You Have Diabetes. Now What?
By Donna V. Scaglione
So you’ve been diagnosed with diabetes. You probably have been given a lot of information in a very short time and your mind is likely racing. Blood glucose testing, regular exercise, risk of blindness — the terms you’re hearing from your healthcare provider and the changes you’re being told to make can feel overwhelming. How do you count carbs? When are you going to find time to exercise every day? How did this happen?

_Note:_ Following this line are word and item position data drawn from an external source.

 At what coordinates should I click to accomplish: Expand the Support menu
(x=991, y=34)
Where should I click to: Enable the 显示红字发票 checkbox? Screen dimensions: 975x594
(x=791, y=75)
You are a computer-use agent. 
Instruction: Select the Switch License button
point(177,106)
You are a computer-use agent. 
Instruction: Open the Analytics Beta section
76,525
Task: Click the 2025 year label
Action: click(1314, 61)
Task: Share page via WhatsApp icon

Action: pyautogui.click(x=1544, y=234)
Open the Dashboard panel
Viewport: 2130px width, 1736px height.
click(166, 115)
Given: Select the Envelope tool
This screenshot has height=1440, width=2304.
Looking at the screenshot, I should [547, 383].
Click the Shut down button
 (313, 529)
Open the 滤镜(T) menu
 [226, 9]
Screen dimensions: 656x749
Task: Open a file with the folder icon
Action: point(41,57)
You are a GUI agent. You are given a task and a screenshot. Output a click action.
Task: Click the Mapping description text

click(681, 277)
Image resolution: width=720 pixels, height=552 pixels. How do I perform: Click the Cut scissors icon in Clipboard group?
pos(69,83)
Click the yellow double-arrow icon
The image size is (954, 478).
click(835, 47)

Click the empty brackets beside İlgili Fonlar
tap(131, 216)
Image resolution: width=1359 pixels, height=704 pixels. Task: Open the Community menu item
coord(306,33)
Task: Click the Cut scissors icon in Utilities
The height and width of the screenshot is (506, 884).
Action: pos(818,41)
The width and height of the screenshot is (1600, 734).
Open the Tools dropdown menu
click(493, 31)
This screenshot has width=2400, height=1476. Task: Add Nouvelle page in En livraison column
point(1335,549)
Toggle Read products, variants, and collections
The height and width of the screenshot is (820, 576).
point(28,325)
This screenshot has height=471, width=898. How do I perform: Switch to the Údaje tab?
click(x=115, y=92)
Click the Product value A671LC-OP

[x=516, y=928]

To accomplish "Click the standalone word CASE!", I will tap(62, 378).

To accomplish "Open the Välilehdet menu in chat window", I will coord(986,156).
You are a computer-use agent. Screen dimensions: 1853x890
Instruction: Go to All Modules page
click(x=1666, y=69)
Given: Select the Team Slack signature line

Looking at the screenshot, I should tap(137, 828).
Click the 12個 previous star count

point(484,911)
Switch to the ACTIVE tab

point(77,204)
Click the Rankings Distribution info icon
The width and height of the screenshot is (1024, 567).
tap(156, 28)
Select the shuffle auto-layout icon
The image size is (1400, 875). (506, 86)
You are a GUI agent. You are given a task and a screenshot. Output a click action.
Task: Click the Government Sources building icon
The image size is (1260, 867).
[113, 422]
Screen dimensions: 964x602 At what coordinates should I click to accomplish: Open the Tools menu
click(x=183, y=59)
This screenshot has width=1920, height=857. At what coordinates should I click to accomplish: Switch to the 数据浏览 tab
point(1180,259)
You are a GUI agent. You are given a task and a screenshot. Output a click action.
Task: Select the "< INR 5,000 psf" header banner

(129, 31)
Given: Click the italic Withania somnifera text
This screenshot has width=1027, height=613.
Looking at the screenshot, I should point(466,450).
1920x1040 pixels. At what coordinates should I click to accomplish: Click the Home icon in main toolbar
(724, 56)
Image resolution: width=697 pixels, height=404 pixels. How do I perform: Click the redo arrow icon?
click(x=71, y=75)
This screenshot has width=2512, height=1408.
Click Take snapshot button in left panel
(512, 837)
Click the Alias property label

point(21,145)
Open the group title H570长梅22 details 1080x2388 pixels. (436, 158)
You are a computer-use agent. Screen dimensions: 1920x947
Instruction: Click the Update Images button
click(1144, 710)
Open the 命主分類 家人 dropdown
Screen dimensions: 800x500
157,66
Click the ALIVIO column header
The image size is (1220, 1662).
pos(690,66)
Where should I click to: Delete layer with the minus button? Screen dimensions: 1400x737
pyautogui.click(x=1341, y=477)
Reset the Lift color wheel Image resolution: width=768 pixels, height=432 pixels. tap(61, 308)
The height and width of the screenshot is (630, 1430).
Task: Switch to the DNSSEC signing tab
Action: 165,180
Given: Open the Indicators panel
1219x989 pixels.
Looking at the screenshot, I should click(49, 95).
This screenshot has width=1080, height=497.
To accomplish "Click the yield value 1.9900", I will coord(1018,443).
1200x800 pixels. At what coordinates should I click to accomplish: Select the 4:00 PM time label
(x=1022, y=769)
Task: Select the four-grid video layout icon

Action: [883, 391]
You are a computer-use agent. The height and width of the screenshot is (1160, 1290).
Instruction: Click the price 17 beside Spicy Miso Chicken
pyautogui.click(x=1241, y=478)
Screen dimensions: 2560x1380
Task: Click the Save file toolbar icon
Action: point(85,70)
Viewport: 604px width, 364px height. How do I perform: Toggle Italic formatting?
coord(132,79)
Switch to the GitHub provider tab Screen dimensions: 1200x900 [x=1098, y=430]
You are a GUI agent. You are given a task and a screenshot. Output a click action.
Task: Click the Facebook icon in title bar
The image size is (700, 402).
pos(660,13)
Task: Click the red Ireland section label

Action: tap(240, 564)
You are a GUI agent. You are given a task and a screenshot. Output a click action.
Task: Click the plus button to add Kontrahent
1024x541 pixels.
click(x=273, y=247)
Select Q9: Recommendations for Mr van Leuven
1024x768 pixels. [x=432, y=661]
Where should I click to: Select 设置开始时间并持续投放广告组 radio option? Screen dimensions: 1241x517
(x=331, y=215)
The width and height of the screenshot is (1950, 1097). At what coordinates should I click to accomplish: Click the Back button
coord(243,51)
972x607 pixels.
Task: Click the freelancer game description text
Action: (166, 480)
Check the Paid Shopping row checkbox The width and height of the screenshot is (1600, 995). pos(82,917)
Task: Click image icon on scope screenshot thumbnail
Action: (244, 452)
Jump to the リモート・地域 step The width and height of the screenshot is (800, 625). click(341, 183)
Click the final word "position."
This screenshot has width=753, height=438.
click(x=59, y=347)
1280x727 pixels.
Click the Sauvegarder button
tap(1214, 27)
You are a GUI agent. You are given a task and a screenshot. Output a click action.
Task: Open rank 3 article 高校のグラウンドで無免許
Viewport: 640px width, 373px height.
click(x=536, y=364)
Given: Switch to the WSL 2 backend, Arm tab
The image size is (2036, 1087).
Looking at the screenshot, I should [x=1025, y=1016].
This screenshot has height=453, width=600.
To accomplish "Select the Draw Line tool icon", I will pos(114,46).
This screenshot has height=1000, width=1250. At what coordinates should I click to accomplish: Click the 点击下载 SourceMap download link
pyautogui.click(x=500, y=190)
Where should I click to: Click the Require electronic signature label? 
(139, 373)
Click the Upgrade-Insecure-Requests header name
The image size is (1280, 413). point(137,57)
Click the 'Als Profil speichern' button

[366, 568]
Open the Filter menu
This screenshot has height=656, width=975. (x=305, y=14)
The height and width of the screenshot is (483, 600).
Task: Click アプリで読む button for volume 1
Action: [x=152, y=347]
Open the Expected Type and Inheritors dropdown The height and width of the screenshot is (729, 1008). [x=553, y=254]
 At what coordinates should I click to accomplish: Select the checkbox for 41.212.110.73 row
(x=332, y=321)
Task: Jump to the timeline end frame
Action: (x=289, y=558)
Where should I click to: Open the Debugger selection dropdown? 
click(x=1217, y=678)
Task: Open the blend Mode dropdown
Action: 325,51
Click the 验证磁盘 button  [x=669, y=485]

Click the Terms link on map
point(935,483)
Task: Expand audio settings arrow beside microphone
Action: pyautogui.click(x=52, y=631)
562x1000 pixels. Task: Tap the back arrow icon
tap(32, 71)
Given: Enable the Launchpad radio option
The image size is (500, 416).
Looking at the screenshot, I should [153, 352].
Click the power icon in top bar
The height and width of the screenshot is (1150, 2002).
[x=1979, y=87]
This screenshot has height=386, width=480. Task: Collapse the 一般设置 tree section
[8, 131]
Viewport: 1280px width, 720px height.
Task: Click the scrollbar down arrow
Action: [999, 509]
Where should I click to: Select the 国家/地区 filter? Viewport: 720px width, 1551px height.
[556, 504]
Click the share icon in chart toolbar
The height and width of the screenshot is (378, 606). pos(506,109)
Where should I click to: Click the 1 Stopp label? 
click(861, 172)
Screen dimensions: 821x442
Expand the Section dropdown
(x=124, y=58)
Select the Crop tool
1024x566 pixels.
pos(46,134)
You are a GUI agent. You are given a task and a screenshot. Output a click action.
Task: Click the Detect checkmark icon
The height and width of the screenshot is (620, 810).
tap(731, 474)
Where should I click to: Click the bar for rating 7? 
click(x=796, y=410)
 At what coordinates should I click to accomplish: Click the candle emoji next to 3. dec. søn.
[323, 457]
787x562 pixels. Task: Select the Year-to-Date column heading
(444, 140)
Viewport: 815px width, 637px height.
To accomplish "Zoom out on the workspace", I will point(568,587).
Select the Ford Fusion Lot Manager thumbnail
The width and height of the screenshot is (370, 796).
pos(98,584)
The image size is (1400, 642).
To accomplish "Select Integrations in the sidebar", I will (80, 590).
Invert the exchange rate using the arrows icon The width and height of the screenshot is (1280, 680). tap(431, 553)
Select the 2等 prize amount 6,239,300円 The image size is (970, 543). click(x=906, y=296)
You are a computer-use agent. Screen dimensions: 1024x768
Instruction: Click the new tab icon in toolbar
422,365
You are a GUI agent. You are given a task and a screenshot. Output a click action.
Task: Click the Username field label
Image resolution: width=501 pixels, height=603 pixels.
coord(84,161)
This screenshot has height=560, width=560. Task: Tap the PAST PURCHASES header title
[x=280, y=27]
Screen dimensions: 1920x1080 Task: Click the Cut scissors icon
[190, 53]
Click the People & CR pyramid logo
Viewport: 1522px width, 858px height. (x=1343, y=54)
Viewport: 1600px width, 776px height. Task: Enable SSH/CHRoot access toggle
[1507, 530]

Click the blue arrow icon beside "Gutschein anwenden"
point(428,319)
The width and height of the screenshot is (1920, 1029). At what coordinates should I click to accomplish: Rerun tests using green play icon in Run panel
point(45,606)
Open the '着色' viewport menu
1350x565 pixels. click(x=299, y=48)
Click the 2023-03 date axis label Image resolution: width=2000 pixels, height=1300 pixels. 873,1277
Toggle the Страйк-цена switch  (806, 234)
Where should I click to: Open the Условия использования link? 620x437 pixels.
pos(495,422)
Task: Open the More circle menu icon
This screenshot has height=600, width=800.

With Type-2 diabetes, there are very specific steps to take to make sure your blood-sugar levels remain stable and complications from the disease don’t occur. But if you haven’t paid much attention to your health until now, your newly prescribed lifestyle can seem quite daunting. Consider these ways of making it more manageable.
1. Understand change
For some people, the most difficult part of living with diabetes is making the lifestyle changes necessary to remain healthy. That can be especially hard when you’re older and perhaps more set in your ways. In her Living with Diabetes blog, registered nurse Nancy Klobassa Davidson writes that change and human behavior is a three-part process, according to change theorists Kurt Lewin and Edgar Schein. Motivation, like a push from a loved one, comes first, followed by a decision that a change needs to happen, such as a plan to join a support group. Making the change stick is the last and toughest part.
“This final stage is when the change becomes habitual and includes developing a new self-concept,” she writes at MayoClinic.com. “You become a person identifying and living for wellness.”